# John Deere 752 Tedder



## hollowcd (Nov 9, 2009)

Does anyone have experience with the John Deere 752 Tedder or the John Deere tedders in general? I believe that they are made by Kuhn from what I read.I have a chance to pick up a good used one for $1600 and I am unsure if this is a good buy or not. We will be using in on 80 acres of grass and alfalfa. The 752 is a rear fold 17ft tedder. Thanks for the advice.
Hollow


----------



## downtownjr (Apr 8, 2008)

The price is very good...if it is in good shape and not damaged in some way. Never used this model, but I am sure it works just as well as most other brands comparable to that size and design. Should work well for 80 acres. Worst case is it is green and will sell for what you have in it or more if you do not like it. These days if you paint a hay wagon green with yellow wheels you get an extra 500 bucks...


----------



## haybaler101 (Nov 30, 2008)

I paid 1750 for a used Kuhn 17 ft about 5 years ago.
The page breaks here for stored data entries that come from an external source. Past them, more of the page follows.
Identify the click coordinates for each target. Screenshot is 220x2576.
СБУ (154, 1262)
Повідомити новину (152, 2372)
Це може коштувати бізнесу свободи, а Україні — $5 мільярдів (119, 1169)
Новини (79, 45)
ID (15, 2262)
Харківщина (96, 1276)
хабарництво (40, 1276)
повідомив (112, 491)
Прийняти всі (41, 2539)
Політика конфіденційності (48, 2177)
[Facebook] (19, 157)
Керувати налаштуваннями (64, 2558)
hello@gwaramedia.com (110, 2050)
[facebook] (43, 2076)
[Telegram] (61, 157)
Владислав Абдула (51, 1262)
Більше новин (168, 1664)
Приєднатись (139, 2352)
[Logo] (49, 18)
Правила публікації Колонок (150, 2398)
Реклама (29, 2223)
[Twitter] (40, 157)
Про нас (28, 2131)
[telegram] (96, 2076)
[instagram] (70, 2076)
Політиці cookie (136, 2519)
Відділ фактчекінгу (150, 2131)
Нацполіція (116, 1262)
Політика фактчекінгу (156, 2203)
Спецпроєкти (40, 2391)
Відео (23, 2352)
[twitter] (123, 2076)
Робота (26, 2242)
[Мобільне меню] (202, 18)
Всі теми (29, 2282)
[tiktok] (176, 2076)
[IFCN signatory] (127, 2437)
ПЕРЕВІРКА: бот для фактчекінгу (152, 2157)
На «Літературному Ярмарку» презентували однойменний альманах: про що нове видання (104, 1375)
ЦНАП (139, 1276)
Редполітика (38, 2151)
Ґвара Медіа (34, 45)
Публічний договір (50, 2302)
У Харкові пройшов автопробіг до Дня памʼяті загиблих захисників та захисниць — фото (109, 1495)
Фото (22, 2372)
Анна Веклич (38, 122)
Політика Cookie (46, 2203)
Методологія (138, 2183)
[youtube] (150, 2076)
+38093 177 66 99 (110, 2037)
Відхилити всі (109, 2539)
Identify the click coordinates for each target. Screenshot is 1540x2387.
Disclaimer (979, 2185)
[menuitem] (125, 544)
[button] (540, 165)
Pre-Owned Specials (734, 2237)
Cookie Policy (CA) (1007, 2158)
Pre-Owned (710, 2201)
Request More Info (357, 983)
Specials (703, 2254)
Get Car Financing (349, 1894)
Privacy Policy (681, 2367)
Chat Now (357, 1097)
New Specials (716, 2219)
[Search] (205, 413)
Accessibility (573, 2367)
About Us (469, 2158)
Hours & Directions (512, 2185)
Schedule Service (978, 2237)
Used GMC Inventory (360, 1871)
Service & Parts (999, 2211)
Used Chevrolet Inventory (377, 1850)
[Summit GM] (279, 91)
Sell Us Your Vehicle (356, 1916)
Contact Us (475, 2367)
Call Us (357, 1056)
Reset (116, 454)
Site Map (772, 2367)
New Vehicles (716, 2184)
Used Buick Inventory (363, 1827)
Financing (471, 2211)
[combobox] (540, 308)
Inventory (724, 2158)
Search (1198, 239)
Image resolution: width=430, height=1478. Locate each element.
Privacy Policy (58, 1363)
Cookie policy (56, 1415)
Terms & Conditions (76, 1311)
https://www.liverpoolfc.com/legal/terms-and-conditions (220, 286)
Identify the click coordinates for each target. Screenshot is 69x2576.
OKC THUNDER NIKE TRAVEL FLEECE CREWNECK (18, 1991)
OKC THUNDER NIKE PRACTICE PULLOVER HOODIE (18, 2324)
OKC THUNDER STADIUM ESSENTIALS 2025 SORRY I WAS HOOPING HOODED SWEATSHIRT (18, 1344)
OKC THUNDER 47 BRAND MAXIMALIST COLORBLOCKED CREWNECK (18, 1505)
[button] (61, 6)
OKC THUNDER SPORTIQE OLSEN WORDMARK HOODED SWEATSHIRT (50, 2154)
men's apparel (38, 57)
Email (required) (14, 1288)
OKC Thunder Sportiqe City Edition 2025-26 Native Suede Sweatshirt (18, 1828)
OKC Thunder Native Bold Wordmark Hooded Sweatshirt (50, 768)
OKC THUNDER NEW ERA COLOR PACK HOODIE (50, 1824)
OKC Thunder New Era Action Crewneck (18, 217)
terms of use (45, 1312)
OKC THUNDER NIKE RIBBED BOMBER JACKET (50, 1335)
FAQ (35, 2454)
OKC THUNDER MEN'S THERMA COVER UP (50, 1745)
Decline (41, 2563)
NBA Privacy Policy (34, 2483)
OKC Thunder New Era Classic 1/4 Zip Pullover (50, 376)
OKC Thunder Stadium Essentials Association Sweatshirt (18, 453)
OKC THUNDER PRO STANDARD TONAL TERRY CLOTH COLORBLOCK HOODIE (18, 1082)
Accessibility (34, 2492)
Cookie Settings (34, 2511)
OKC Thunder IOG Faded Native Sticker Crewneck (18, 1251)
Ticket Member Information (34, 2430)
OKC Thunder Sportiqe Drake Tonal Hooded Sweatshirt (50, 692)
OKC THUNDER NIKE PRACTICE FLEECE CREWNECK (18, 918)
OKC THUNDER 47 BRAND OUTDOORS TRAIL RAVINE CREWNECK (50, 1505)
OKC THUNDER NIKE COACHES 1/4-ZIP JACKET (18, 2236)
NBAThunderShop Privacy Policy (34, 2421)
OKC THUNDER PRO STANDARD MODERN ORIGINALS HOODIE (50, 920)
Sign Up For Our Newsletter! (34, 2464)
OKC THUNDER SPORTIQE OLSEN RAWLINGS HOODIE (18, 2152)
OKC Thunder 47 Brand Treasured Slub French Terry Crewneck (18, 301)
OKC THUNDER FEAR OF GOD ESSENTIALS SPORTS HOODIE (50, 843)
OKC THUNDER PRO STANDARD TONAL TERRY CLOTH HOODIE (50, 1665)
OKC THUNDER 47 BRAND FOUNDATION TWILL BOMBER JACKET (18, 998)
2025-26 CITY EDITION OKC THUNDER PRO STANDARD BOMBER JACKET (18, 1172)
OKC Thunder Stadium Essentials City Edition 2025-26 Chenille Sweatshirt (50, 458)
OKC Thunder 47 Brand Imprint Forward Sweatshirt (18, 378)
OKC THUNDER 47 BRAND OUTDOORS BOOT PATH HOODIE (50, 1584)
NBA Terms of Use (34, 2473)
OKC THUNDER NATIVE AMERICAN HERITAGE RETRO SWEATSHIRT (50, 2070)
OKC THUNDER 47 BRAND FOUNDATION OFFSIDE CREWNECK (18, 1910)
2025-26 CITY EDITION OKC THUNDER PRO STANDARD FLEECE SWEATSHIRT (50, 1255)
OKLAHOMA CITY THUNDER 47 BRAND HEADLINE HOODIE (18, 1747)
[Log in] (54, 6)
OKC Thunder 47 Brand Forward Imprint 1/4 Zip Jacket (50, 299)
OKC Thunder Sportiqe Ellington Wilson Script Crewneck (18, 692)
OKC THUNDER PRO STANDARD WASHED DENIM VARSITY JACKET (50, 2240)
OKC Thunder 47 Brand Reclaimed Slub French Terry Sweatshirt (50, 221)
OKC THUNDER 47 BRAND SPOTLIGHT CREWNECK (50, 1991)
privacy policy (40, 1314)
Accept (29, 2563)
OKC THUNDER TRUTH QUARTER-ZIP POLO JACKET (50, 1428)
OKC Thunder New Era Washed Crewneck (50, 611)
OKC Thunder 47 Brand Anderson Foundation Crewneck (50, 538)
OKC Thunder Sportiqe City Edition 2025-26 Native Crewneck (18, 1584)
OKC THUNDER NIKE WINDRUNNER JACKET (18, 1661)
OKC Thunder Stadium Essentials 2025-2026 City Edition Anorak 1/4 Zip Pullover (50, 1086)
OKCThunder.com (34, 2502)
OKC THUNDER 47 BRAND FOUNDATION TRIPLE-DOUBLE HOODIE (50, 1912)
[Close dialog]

Had very few repairs other than teeth and usually run it over a couple hundred acres per year.


----------



## Rodney R (Jun 11, 2008)

That's a 4 rotor right? We have the 6 rotor version of a NH, also made by kuhn. I think it's a good machine. That poor thing has covered thousands of acres, and the only repair has been some broken teeth. I know I've heard of issues with hitches and the leveling screw, but ours has been flawless.

Rodney


----------



## hollowcd (Nov 9, 2009)

Yes its a 4 rotor. Thanks very much for the replies guys, I just went ahead and bit the bullet. Looking forward to enhancing my drying time this year!!
hollow


----------



## Barry Bowen (Nov 16, 2009)

Good price for a nice piece from the sounds of it. Used ones like that go for about the same around here. Make sure the teeth are good, better yet just replace them. I did that on my NH 163 this year and it started working like a new one again.


----------